Worryingly, when so much lead can be found in children’s toys, it has a sweet taste. In fact, the Romans used to sweeten their wine with powdered lead, which might go a long way towards explaining Nero and Calligula. In addition to ingestion, lead can be absorbed through skin contact and inhalation. When present in soil, it tends to bioaccumulate.

Roman lead ingot

Impressive corrosion resistance: a Roman lead ingot from the 1st century BC. (National Museum of Underwater Archaeology, Spain)

The Restriction of Hazardous Substances Directive (2002/95/EC) took effect on July 1st 2006. This restricted the use of six hazardous substances, including lead: a rather slow reaction to a problem originally reported by the Greek physician Nicander of Colophon in the 2nd century BC. Still, better late than never, eh?
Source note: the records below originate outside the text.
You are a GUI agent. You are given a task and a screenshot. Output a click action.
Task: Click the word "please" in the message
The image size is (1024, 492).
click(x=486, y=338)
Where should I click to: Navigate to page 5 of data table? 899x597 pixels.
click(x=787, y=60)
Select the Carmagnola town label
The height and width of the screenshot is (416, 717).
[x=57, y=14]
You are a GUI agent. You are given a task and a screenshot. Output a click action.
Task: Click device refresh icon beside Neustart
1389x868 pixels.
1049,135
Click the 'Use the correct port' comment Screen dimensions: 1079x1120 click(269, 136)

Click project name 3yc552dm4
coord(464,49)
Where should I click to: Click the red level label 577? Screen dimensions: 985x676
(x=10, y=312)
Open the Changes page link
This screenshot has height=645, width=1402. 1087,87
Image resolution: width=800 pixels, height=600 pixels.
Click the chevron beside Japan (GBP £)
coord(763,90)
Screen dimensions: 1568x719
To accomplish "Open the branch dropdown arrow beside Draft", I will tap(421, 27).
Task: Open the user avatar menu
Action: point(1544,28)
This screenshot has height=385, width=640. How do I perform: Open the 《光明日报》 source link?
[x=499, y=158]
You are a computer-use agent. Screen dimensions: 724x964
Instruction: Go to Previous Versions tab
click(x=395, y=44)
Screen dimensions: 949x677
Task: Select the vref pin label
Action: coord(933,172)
While the elimination of lead addresses one problem, it created several new ones for the electronics industry. The melting point for lead-free solders was higher, which increased manufacturers’ energy consumption. It doesn’t flow as readily, which can cause increased defects (and makes hand-soldering more difficult), and lead-free solder tends to be more brittle than the alloy it replaces. Also, there’s the problem of “tin whiskers” – a crystalline metallurgical phenomenon whereby short circuits can occur over time. Going ‘green’ has caused the electronics industry a lot of problems.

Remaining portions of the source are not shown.